Muntinlupa City’s Plastic Bag Ban (Philippines)
By: Josh Kizler
On January 18, 2011 Muntinlupa City, located on the south end of the Manila metro vicinity, became the first major urban centre in the Philippines to ban the use of plastic bags. Ordinance 10-109, which also bans polystyrene containers, is stricter than many laws in other countries in that it prohibits the offering of bags for wet meat and fish products. Numerous bans have excluded plastic bags for such use, citing health justifications for packaging meat and fish separately in order to prevent cross-contamination with other food items.

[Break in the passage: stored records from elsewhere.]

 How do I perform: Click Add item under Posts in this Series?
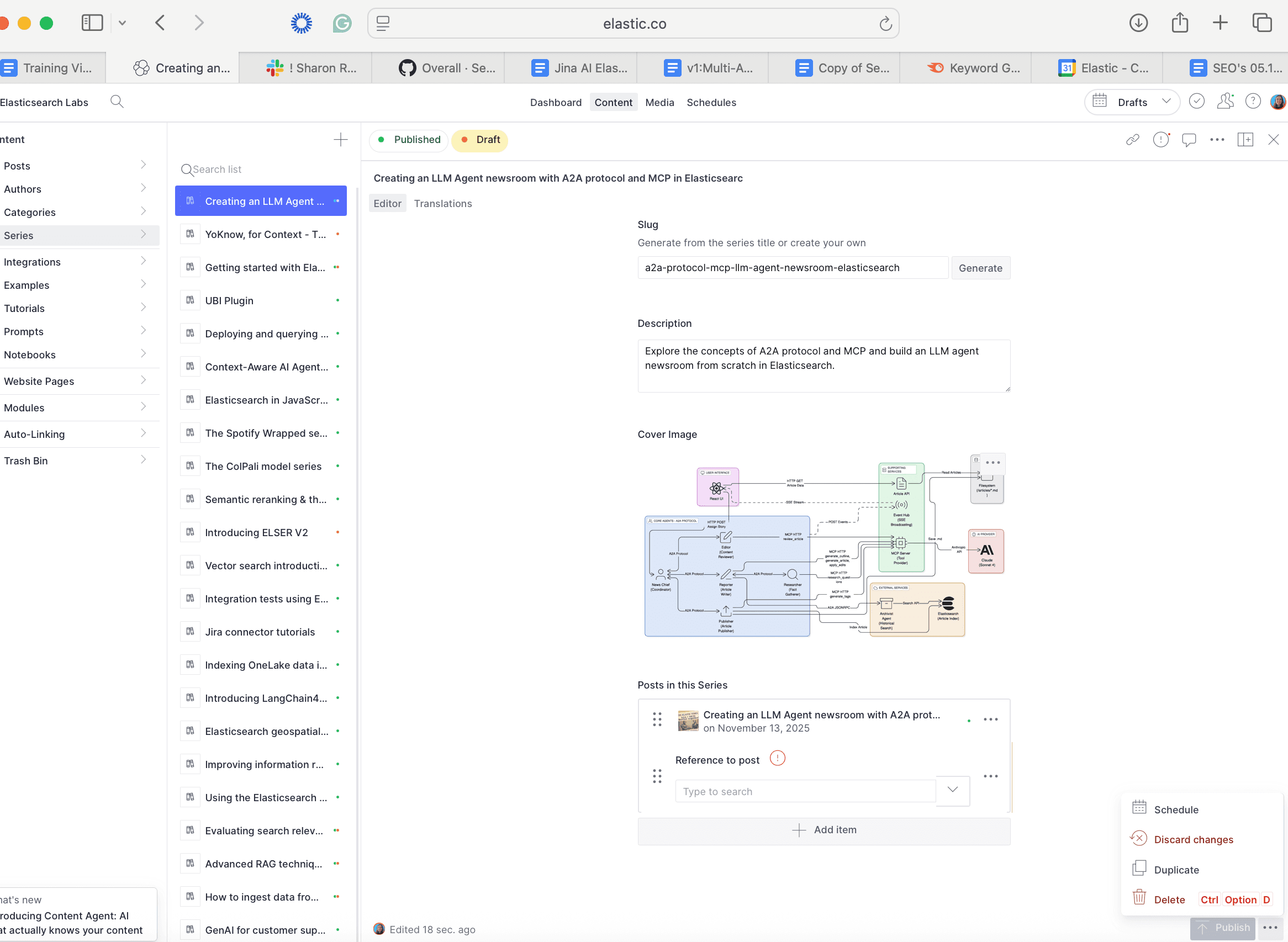pos(823,830)
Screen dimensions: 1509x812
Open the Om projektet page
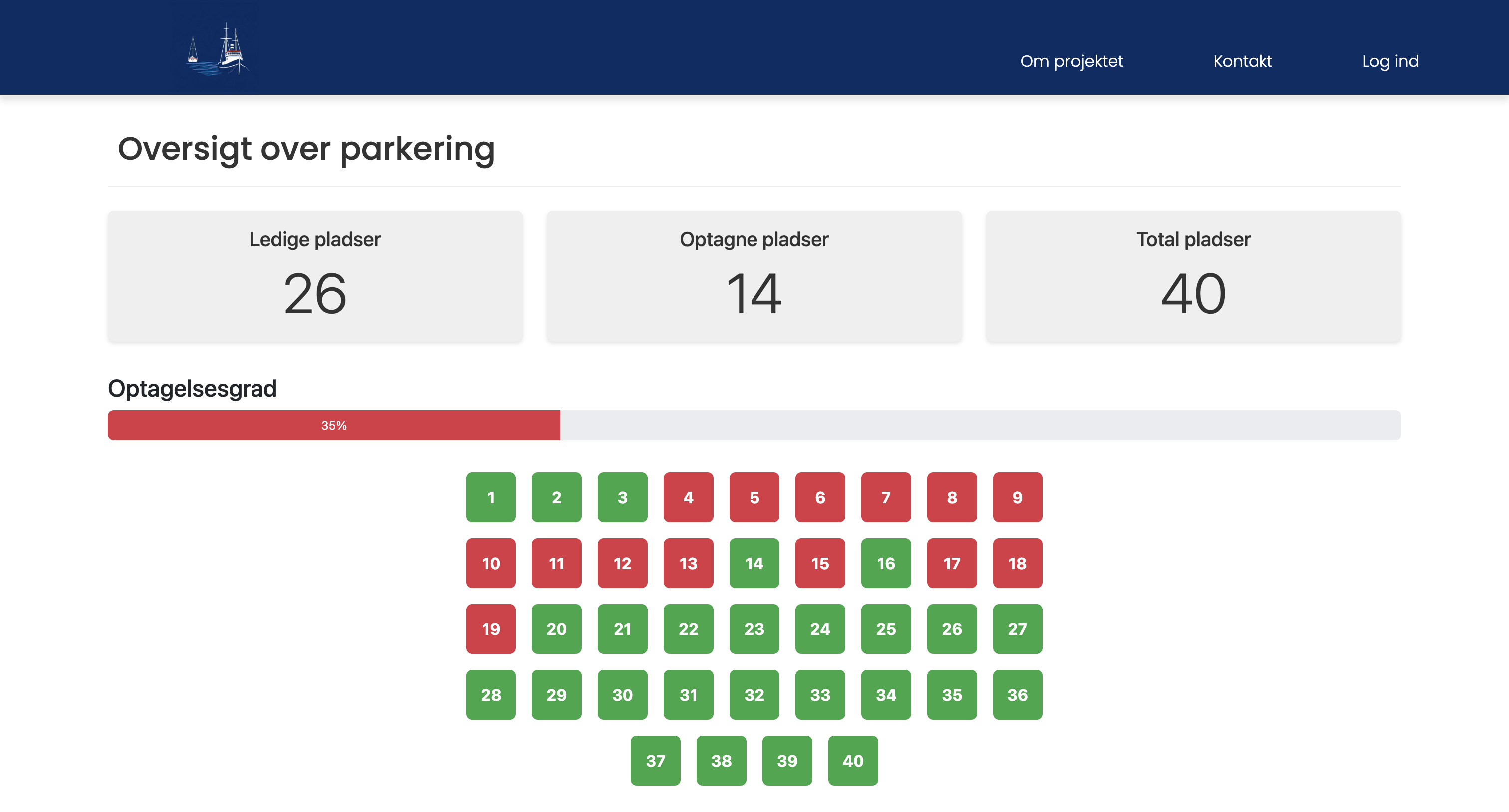(1071, 61)
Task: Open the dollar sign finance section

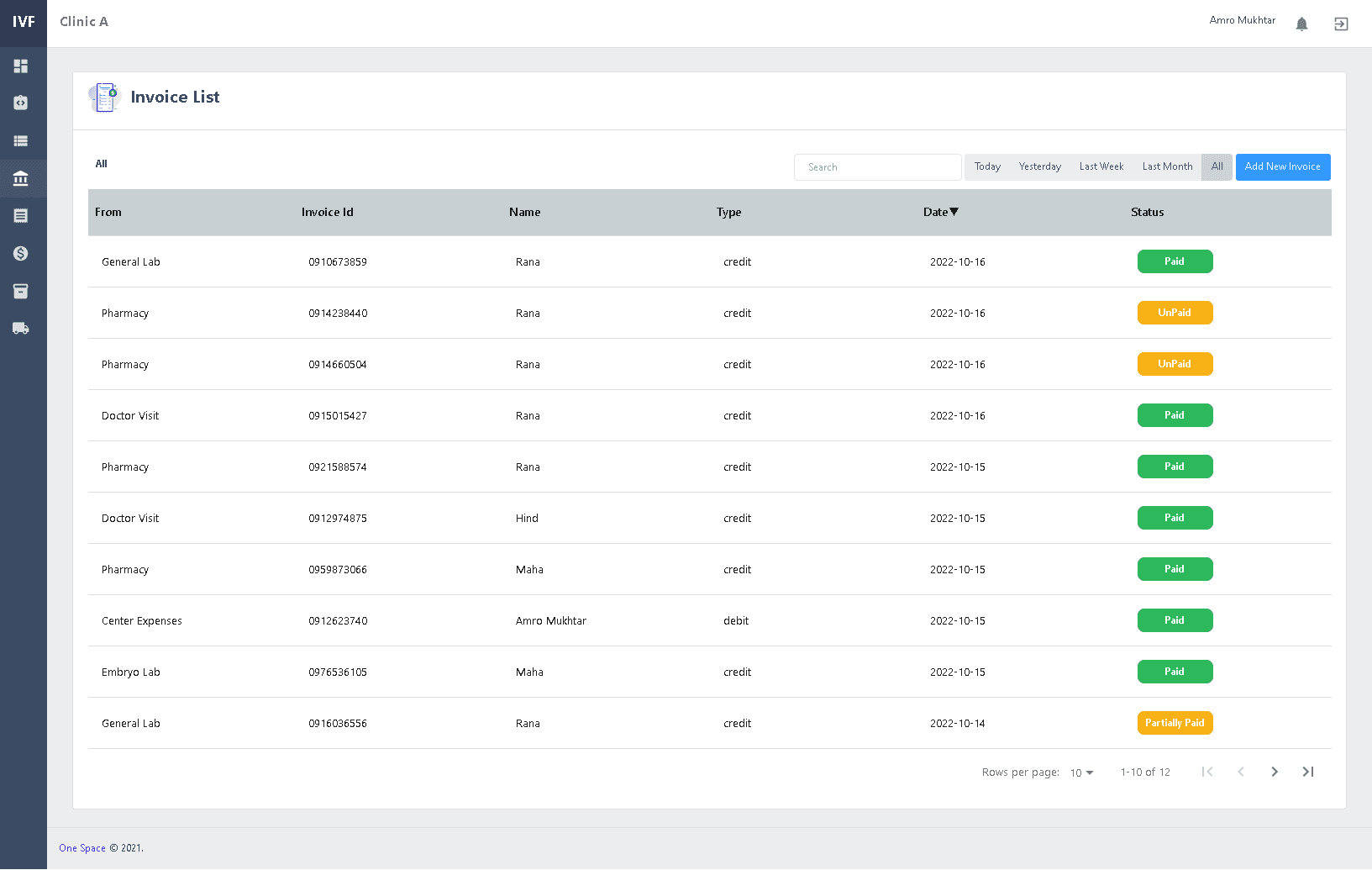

Severe flooding in Muntinlupa has been attributed to plastic bags and other non-biodegradable packaging which clog waterways and prevent proper water flow. The ordinance, signed into law by Muntinlupa Mayor Aldrin San Pedro and lauded by local environmental groups, is expected to ease such water-flow problems and to stimulate similar bans throughout the Manila metro area. “By insisting to enforce the ban, Muntinlupa will become an environmental leader among local government units with the bold measure to reduce plastic litter and promote ecological values”, touted Francis Tolentino, chairman of the Metro Manila Development Authority in his support of the bill.
However, not all reactions to the ban, which imposes fines and potential prison time, have been positive. In addition to industry opposition, the city’s Environmental Sanitation Center must address the public’s hesitancy to accept the change. While some contest the ban based on an unwillingness to modify their use of plastic bags, others founded their arguments in business. Many street vendors selling drinks see no viable alternative with which to package their merchandise. Small shops who sell nothing but fresh meat and fish cannot afford the expensive paper often used by larger shops as a packaging substitute for plastic bags, and many consumers cannot afford to purchase reusable bags.
Whether or not the rest of Manila and the Philippines emulate Muntinlupa’s ban will soon be seen, and will likely depend upon the ban’s results in Muntinlupa.